SELECTED EXCERPT:
• • •
In fact, it is a reason for Congress to get involved. There should be zero tolerance for mistakes in death penalty cases. We have a duty to get involved to try to contain the crisis before innocent people are put to death. Congress has the duty to get involved because the crisis is national scope.

Since 1973, 96 people who were sentenced to death and were heading to death row have been exonerated-one for every seven or eight who have been executed. These 96 exonerations span 22

different States, which is a substantial majority of the States that have a death penalty.

In Illinois, the Governor, a conservative Republican, imposed a moratorium on executions because of the State's dismal record of sending innocent people to death row. But this isn't an Illinois. problem or a Texas problem; it is a national problem. It calls into question the legitimacy of criminal convictions, but it also undermines public confidence in the integrity of the criminal justice system as a whole.

If mistakes occur when a life is at stake, what happens when the crimes and penalties are less severe? Witnesses and juries and judges become more skeptical about how well the police and prosecutors are doing their jobs. If they do not trust the jobs that are being done, what does that mean for our prosecutors and police? It means that it is going to be far more difficult to get convictions when they have the right person if they show sloppiness when they have the wrong person.

And let us not forget that when an innocent person is put in prison, that doesn't protect us. The person who committed the crime is out there, free to do the same thing. If you convict the wrong person, leaving the actual murderer free, what does that do?

In 1985, Rolando Cruz and Alejandro Hernandez were wrongly convicted and sentenced to death for the murder of a 10-year-old girl. DNA tests ultimately linked another man to the little girl's death, clearing them. In the meantime, because the wrong men were convicted and the right person was still out there, the actual criminal committed another murder. This is a national problem. It is not a question whether Congress should act, but when.

Last year, we passed the Paul Coverdell National Forensic Sciences Improvement Act. I was proud to cosponsor this bipartisan legislation which will improve the quality and credibility of our Nation's crime labs. We are still working to fund it. When the Senate took up the Paul Coverdell bill, I proposed a sense of the Congress amendment which the Senate adopted. In it, we resolved to work with the States to improve the quality of legal representation in capital cases through the establishment of counsel standards. Congress has already gone on record in recognizing what has to be done; now is the time to do it.
• • •
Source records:
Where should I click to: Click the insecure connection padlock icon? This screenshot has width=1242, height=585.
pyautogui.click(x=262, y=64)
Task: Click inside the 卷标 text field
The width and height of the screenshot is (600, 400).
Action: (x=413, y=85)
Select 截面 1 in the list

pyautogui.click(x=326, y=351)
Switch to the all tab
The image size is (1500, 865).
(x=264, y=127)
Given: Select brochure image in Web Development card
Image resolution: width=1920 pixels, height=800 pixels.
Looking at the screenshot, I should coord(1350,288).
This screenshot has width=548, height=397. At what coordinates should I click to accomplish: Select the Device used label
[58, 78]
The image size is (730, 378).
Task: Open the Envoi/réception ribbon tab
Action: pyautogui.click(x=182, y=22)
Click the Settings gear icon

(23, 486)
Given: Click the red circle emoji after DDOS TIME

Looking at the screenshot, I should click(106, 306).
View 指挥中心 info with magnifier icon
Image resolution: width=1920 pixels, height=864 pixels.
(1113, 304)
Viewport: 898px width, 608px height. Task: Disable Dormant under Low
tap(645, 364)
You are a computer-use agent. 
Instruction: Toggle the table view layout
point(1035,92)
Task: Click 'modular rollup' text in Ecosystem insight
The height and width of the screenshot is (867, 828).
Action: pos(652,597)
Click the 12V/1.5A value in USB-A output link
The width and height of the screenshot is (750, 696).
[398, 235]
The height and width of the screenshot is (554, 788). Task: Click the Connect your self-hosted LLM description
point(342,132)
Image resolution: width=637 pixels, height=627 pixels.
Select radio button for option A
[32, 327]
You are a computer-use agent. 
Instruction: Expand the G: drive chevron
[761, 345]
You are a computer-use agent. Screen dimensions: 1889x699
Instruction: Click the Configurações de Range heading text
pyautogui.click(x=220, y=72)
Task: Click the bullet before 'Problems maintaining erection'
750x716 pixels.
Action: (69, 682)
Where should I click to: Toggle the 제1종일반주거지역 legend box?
• • •
BRIEF 1: According to the death penalty passage, how many people sentenced to death have been exonerated since 1973?
BRIEF 2: Retype the death penalty passage from "Last year, we" up to and including "time to do it.".

RESPONSE AREA 1: 96 people.

RESPONSE AREA 2:
Last year, we passed the Paul Coverdell National Forensic Sciences Improvement Act. I was proud to cosponsor this bipartisan legislation which will improve the quality and credibility of our Nation's crime labs. We are still working to fund it. When the Senate took up the Paul Coverdell bill, I proposed a sense of the Congress amendment which the Senate adopted. In it, we resolved to work with the States to improve the quality of legal representation in capital cases through the establishment of counsel standards. Congress has already gone on record in recognizing what has to be done; now is the time to do it.